The University of Wisconsin-Parkside Wind Ensemble and Community Band are performing a joint concert tonight in the school’s Bedford Concert Hall.

The program is a tribute to John P. Paynter, a Mineral Point, Wis., native who became the director of bands at Northwestern University at age 23 in 1953. The second of only three band directors in the University’s history, he held the post for more than 40 years. Paynter died in February 1996.

Paynter was also the conductor and founder of the renowned Northshore Concert Band and helped organize community bands across the country.

“Mr. Paynter was one of those ‘once-in-a-lifetime’ mentors for me,” said UW-Parkside music professor Laura Rexroth, who conducts both groups. “In my work at Parkside, I am so happy I can combine two of his favorite aspects of being a professional musician, which have become mine as well — teaching students and conducting a community band.

“He was a huge advocate of community music and thought music is a lifelong avocation. The adults I’m privileged to work with each Thursday night prove this is true, every single week.”

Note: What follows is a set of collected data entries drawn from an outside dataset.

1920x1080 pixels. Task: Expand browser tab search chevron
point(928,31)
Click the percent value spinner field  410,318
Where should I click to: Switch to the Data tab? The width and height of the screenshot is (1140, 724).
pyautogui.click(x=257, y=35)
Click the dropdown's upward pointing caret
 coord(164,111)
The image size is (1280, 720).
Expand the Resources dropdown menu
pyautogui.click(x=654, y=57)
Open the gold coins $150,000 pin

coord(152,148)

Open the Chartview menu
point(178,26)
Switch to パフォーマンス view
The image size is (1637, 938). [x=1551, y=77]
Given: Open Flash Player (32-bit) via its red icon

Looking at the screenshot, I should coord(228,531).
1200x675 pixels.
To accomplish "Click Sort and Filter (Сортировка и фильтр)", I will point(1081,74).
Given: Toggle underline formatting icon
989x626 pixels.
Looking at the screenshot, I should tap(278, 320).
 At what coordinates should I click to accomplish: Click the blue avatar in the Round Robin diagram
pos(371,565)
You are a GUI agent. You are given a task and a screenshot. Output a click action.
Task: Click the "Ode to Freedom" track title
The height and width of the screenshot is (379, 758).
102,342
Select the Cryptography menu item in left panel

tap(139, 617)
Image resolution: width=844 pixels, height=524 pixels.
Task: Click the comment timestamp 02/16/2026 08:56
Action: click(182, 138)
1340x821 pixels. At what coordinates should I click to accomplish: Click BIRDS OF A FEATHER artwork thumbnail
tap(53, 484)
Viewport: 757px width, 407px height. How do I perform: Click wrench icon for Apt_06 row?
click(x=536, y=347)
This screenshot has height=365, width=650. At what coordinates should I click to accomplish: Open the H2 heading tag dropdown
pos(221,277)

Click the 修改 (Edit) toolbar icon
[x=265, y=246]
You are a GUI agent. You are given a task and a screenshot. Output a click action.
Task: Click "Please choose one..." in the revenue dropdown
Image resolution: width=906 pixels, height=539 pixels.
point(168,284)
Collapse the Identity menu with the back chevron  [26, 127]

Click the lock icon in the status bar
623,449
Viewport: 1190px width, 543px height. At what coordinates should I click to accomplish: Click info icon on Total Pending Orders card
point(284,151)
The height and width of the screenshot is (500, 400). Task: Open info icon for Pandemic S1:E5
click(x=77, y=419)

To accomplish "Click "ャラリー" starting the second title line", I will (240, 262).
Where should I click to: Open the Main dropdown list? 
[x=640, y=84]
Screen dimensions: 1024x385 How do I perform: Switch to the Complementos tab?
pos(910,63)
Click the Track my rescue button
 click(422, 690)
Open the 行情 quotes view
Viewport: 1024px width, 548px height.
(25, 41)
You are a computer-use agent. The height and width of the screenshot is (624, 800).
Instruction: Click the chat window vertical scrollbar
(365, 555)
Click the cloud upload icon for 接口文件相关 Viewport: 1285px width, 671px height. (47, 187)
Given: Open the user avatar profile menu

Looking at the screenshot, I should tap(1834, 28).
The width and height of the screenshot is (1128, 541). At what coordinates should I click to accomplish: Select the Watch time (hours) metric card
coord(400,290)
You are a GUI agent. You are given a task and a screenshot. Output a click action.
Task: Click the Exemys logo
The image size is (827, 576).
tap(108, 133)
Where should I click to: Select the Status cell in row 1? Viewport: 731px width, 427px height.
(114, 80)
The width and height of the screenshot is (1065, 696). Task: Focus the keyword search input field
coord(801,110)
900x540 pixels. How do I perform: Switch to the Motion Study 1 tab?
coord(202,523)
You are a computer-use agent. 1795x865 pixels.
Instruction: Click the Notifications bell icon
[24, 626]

Each work on the concert is connected in some way to Paynter, a composer and arranger as well as a teacher and conductor.

Pieces on the program tonight will include:

Wind Ensemble: “Harmony Heaven” by C.L. Barnhouse (arranged by Paynter), “Sarabande and Polka” by Malcolm Arnold (arranged by Paynter), “Full Circle” by Ryan George and “The Battle of Shiloh March” by C.L. Barnhouse (arranged by Paynter).

Community Band:“The Trombone King” by Karl King” (arranged by Paynter), “Whatsoever Things” by Mark Camphouse and “Tam O’Shanter Overture” by Malcolm Arnold (arranged by Paynter).

Paynter met composer King through his mentor at Northwestern, Director of Bands Glenn Cliffe Bainum, and they became friends. The C.L. Barnhouse Company published Paynter’s arrangements of King’s marches, including the vigorous “Trombone King.”

Barnhouse was also a composer himself, and Paynter arranged two of his works. Barnhouse’s “The Battle of Shiloh” is “a brilliant showpiece, typical of the turn of the century virtuosic style,” Rexroth said.

Paynter’s best-known arrangements are of the music of the English composer Arnold. He transcribed five of Arnold’s works, two of which are on tonight’s program. “Sarabande and Polka” are “two charming and beautiful movements” from Arnold’s ballet “Solitaire,” Rexroth said, and “Tam O’Shanter Overture” is based on the hero of a 1790 poem by the Scottish poet, Robert Burns.

In the poem, a tipsy farmer, Tam, gets on his horse to ride home in the very late evening. He is pursued by witches — one who reaches out to grab him, but only succeeds in taking the horse’s tail as Tam rides safely over the river (these witches can’t cross water).

“Whatsoever Things” was commissioned after Paynter’s death by the Revelli Foundation for the 1997 Honor Band of America, directed by Ray Cramer, as the inaugural commission of the Paynter Project.

Composer Camphouse is a former student of Paynter’s. The melody of Northwestern’s Alma Mater hymn is heard throughout the piece, and the title is taken from Northwestern’s motto, itself from Philippians 4:8: “Whatsoever things are true, whatsoever things are honest, whatsoever things are just, whatsoever things are pure, whatsoever things are lovely, whatsoever things are of good report; if there be any virtue, and if there be any praise, think on these things.”

“Full Circle” by George, “really does bring everything on this concert full circle,” Rexroth said. “The Parkside bands are members of the consortium that commissioned this work for the 2019 Music For All National High School Honor Band, also conducted by Ray Cramer. The performance will be the Midwest premiere of the work.”

“Last spring, we had the greatest pleasure of having Ray Cramer on campus to work with our students and the Community Band for a week,” Rexroth said.

Cramer is the emeritus Director of Bands at Indiana University, and he and Paynter were very close friends, she added.

“This concert is certainly a circle completed for me — connecting both of my wonderful musical mentors, Mr. Paynter and Mr. Cramer, my teaching at Parkside, and my work with the UW-Parkside Community Band. It will be an amazing musical experience for our listeners.”